Let me confesse that we two must be twaine,
Although our undivided loves are one:
So shall those blots that do with me remaine,
Without thy helpe, by me be borne alone.
In our two loves there is but one respect,
Though in our lives a separable spight,
Which though it alter not loves sole effect,
Yet doth it steale sweet houres from loves delight.
I may not ever-more acknowledge thee,
Least my bewailed guilt should do thee shame,
Nor thou with publicke kindnesse honour me,
Unlesse thou take that honour from thy name:
But doe not so, I love thee in such sort,
As thou being mine, mine is thy good report.
In the first quatrain, the poet proposes that, though he and the young man are as one in love, they must remain as two persons, so that he (the poet) can take all the blame for the evil they commit together.
In the second quatrain, the poet observes that though they are one in love, they must live separate lives, and that, though this changes nothing in regard to their mutual love, it does take time from their enjoyment of it.
In the third quatrain, the poet recognises that he may not publicly acknowledge the young man because he would dishonour him in doing so by associating him with his (the poet's) own guilt.
In the final coouplet, the poet urges the young man not to acknowledge him publicly because his (the young man's) reputation (good report) belongs to him (the poet).
The mutual guilt expressed here surely relates to sodomy, or rather the fact that their sodomitic relationship had become known publicly, at least in the circles in which the two men moved.

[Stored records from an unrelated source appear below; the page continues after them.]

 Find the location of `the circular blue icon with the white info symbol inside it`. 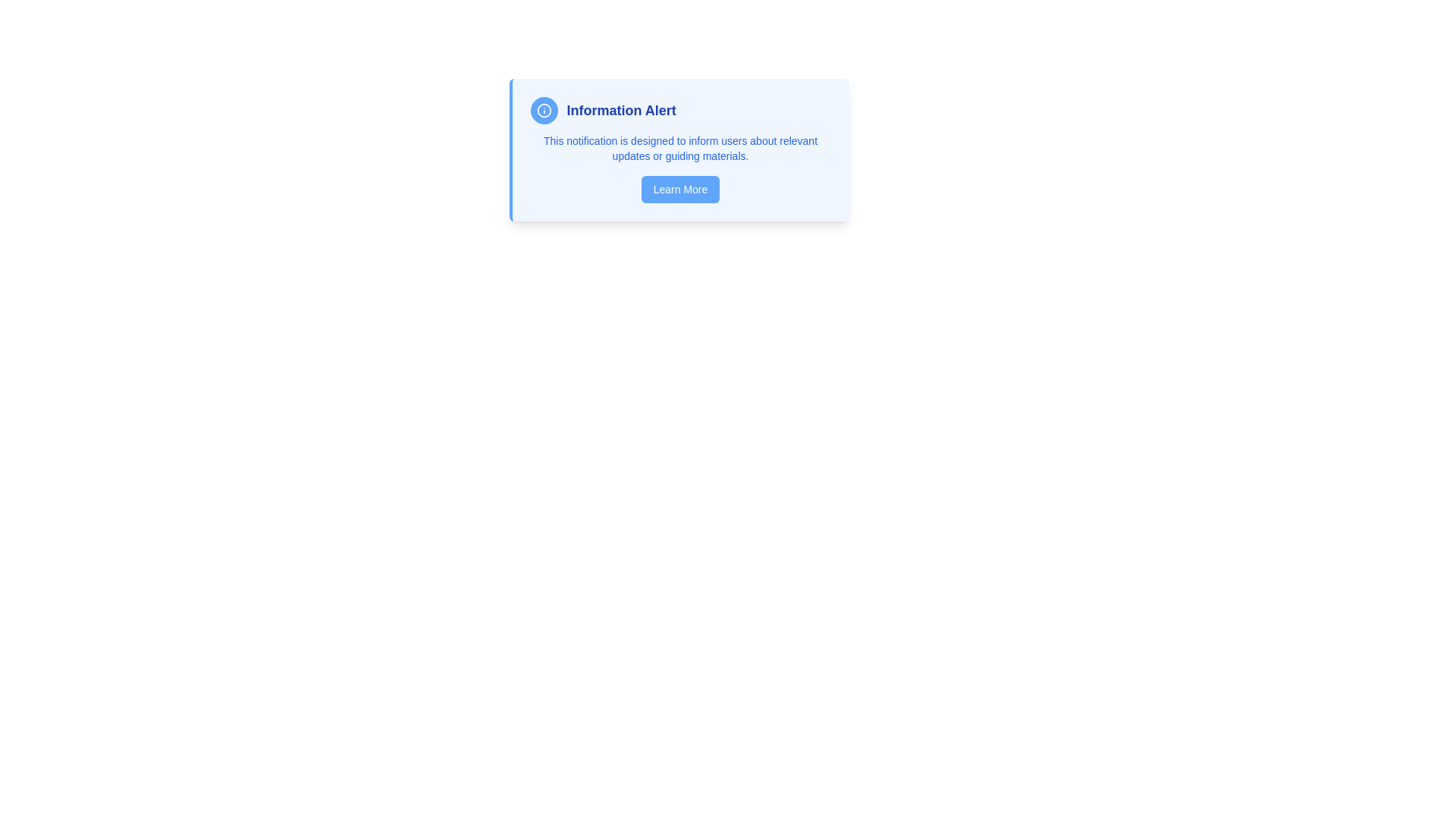

the circular blue icon with the white info symbol inside it is located at coordinates (544, 110). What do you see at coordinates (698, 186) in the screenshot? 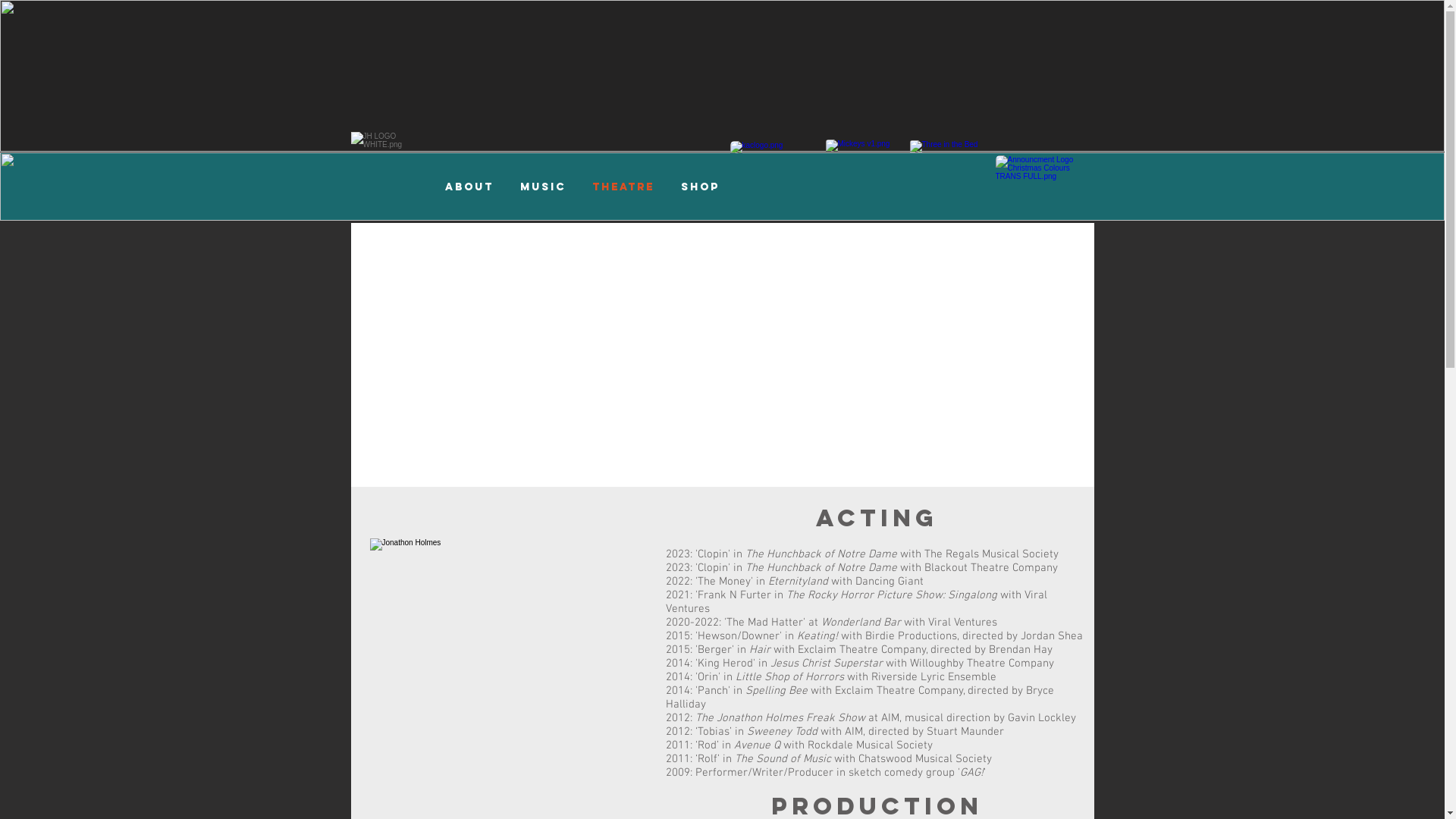
I see `'SHOP'` at bounding box center [698, 186].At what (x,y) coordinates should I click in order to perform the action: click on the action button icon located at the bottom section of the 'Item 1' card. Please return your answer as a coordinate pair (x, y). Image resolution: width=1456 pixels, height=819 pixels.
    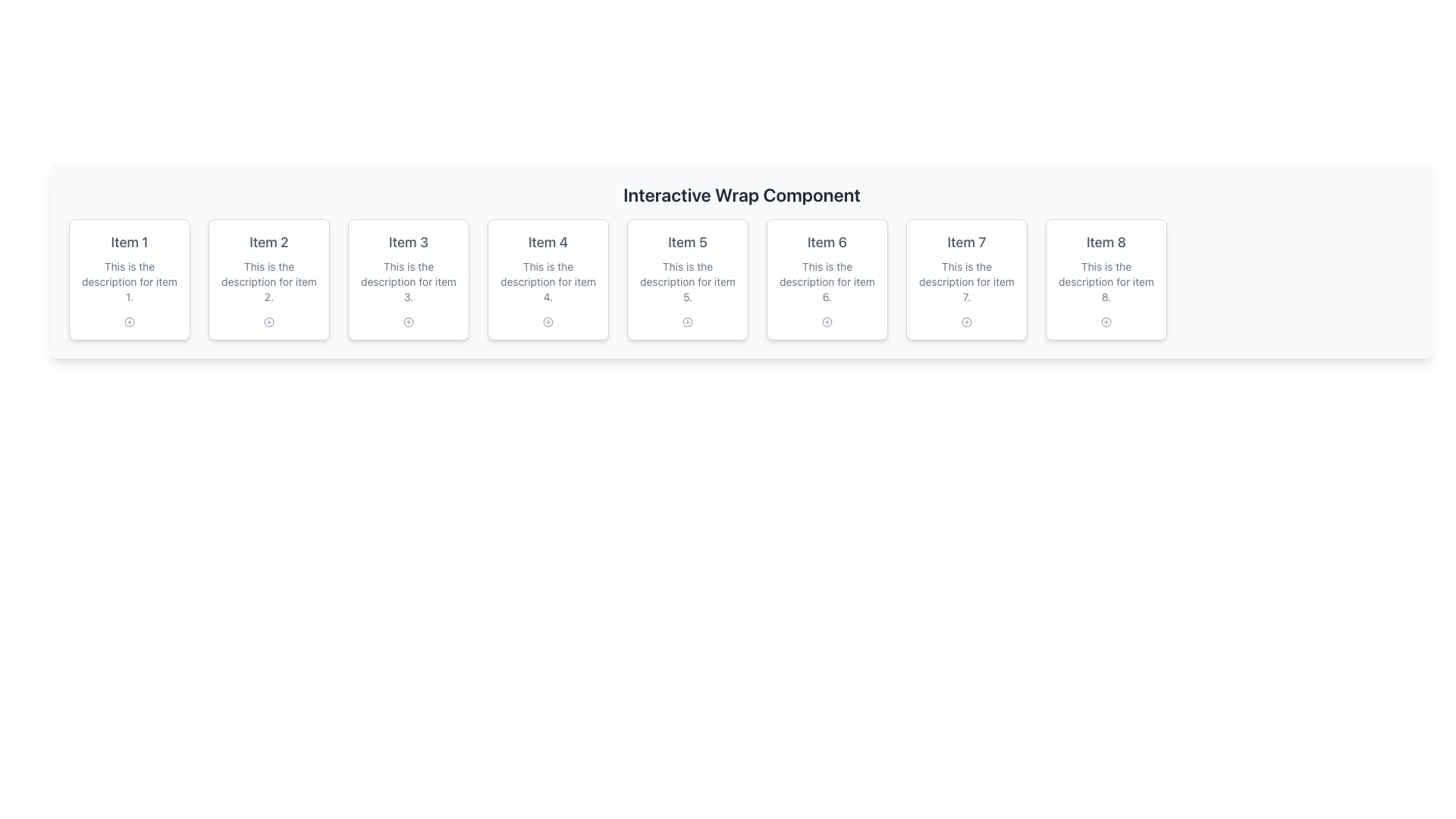
    Looking at the image, I should click on (130, 321).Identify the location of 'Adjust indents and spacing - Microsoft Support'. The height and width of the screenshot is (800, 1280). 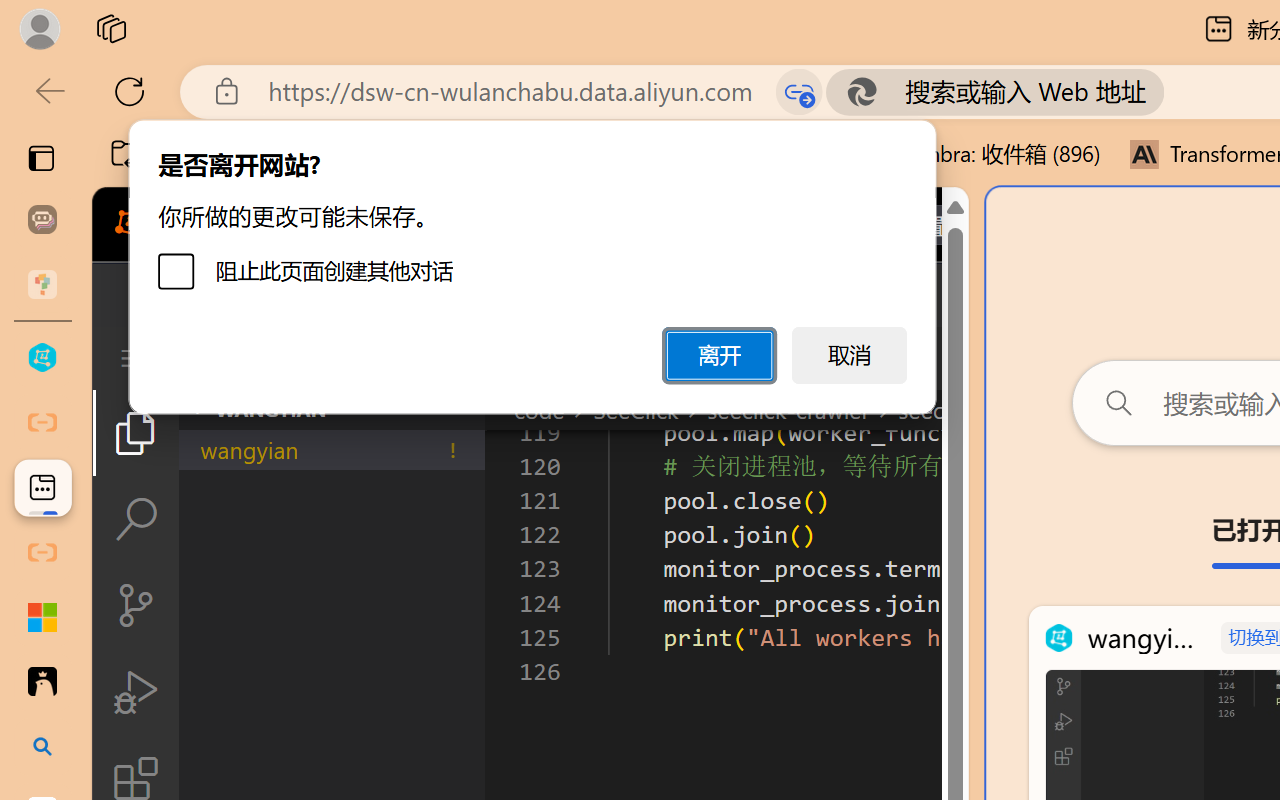
(42, 617).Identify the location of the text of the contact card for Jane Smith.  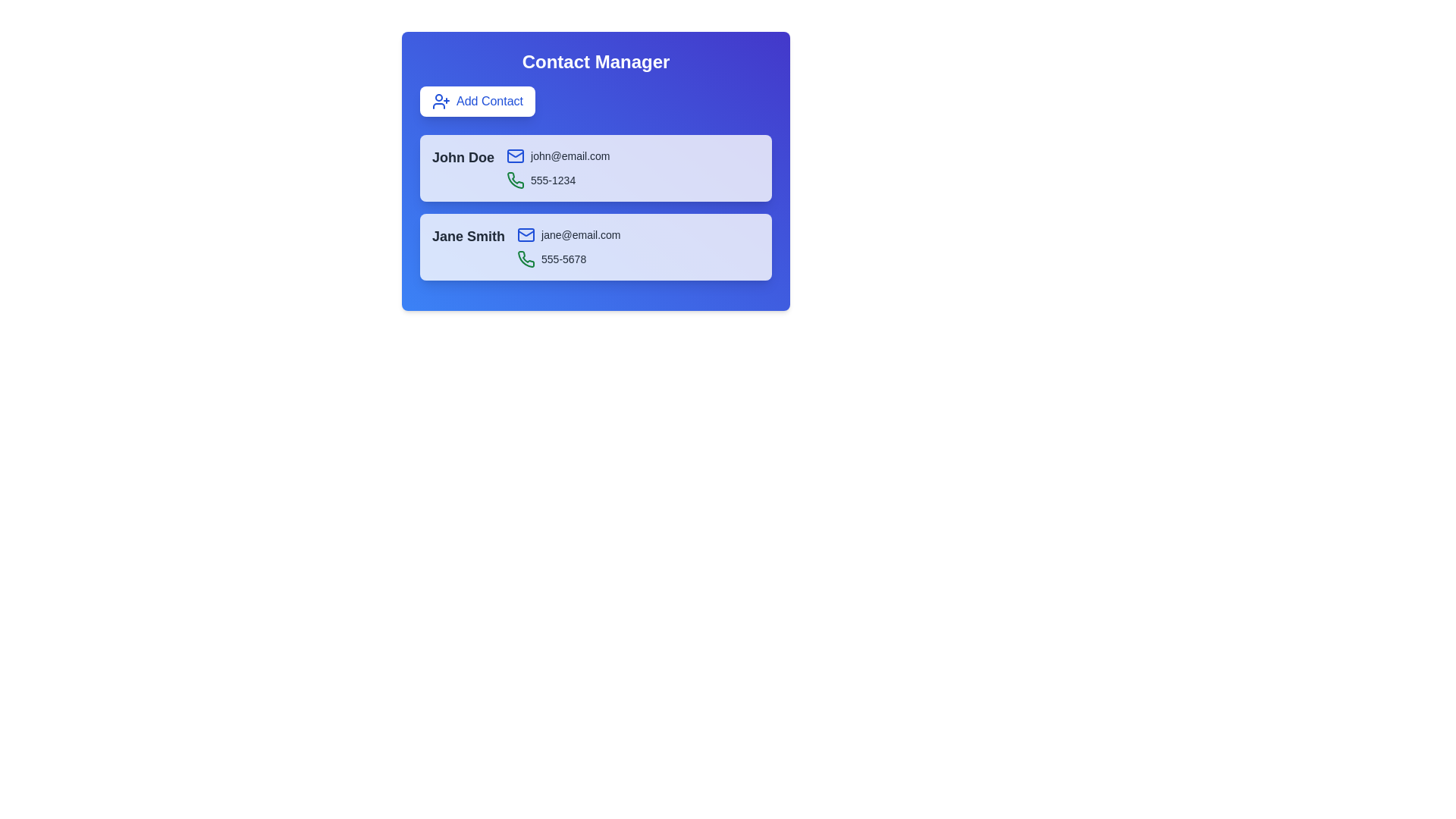
(431, 225).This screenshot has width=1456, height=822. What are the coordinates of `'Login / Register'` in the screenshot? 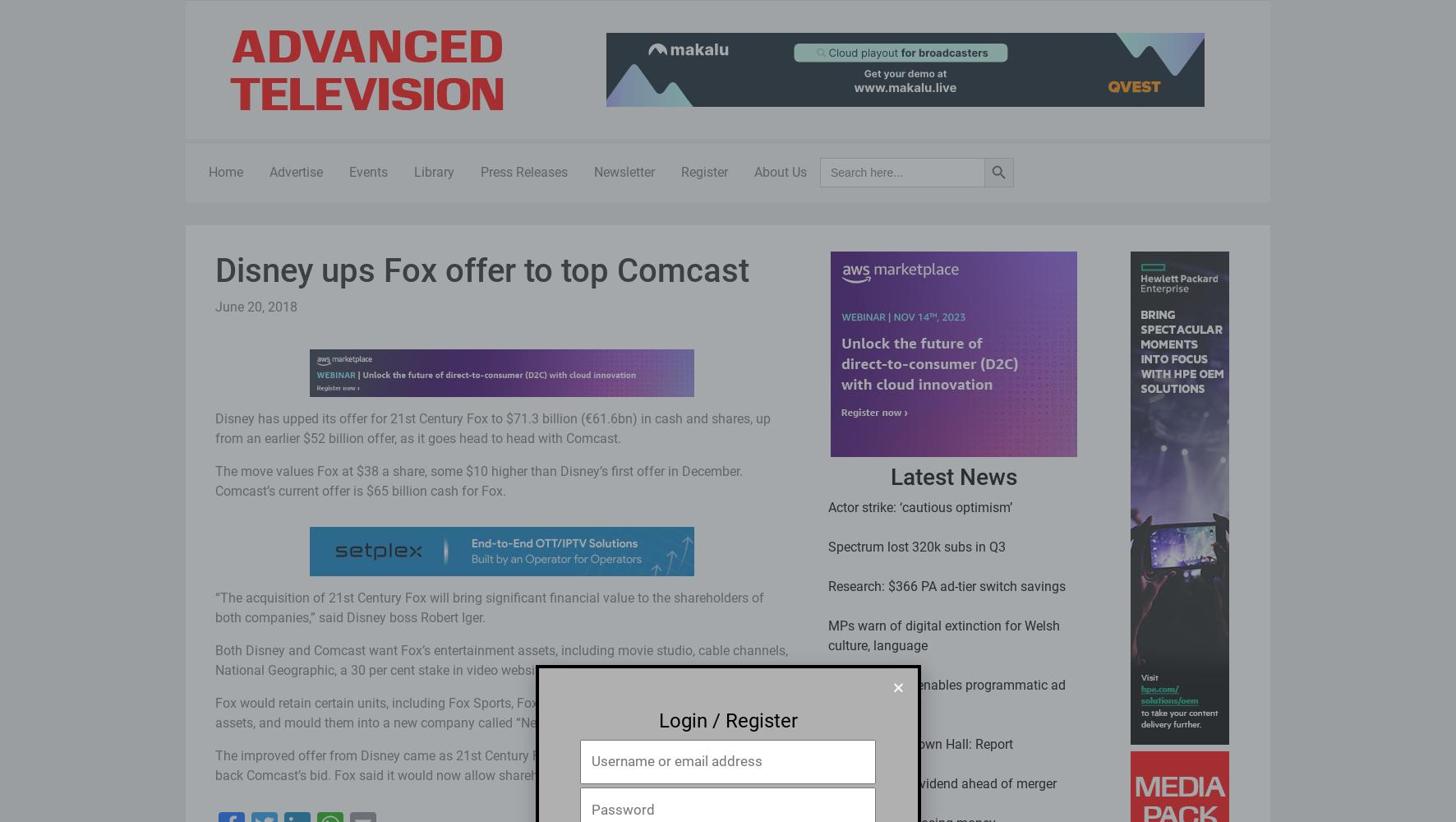 It's located at (727, 720).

Hence the insistence on no more public acknowledgement.
Sodomy was punishable by death in England until the mid nineteenth century, but in the circles in which Henry Wriothesley moved it was nevertheless fairly common, and, as a lord, he knew that he could do pretty much as he liked without fear of censure. The publication of Greek texts during the course of the sixteenth century had also brought background philosophical justification to homosexual love.